> _DOCUMENT SEGMENT_
Instructions

Training

For training the complete Active Neural SLAM model on the Exploration task:

python main.py

Specifying number of threads

The code runs multiple parallel threads for training. Each thread loads a scene on a GPU. The code automatically decides the total number of threads and number of threads on each GPU based on the available GPUs.

If you would like to not use the auto gpu config, you need to specify the following:

-n, --num_processes NUM_PROCESSES
--num_processes_per_gpu NUM_PROCESSES_PER_GPU

NUM_PROCESSES_PER_GPU will depend on your GPU memory, 11 works well of 16GB GPUs. NUM_PROCESSES depends on the number of GPUs used for training and NUM_PROCESSES_PER_GPU such that

NUM_PROCESSES <= min(NUM_PROCESSES_PER_GPU * number of GPUs, 72)

The Gibson training set consists of 72 scenes.

For example, on a 8 GPU system, with 16GB memory per GPU:

python main.py --auto_gpu_config 0 -n 72 --num_processes_per_gpu 11 --sim_gpu_id 1

Here, sim_gpu_id = 1 specifies simulator threads to run from GPUs 1 onwards, and using GPU 0 only for pytorch model. Each GPU from 1 to 6 will run 11 threads each, and GPU 7 will run 6 threads.

Specifying log location, periodic model dumps

python main.py -d saved/ --exp_name exp1 --save_periodic 100000

The above will save the best model files and training log at saved/models/exp1/ and save all models periodically every 100000 steps at saved/dump/exp1/. Each module will be saved in a separate file.

Specifying which modules to train and load

The Active Neural SLAM model consists of three independent modules: a Global Policy, a Local Policy and a Neural SLAM Module. The model and code is modular, which means any subset of modules can be trained. Specifying which modules need to trained using

  --train_global TRAIN_GLOBAL
        0: Do not train the Global Policy
        1: Train the Global Policy (default: 1)

> _TO BE DONE_
In the Active Neural SLAM training instructions, how many scenes are in the Gibson training set?

> _AVAILABLE DATA_
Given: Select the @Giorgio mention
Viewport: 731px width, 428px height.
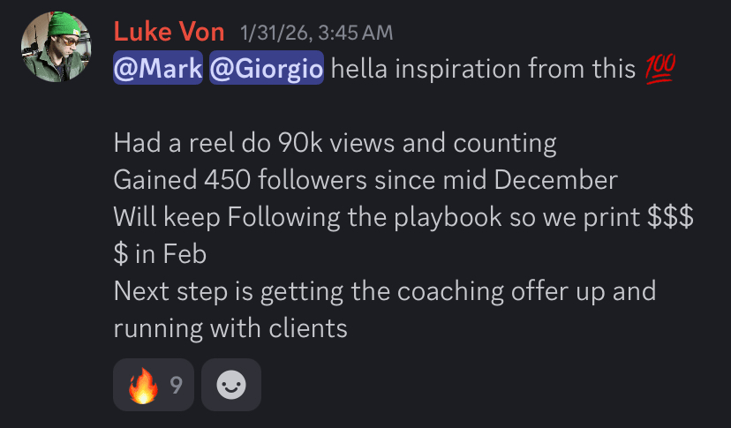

> _PROBLEM SOLUTION_
72 scenes.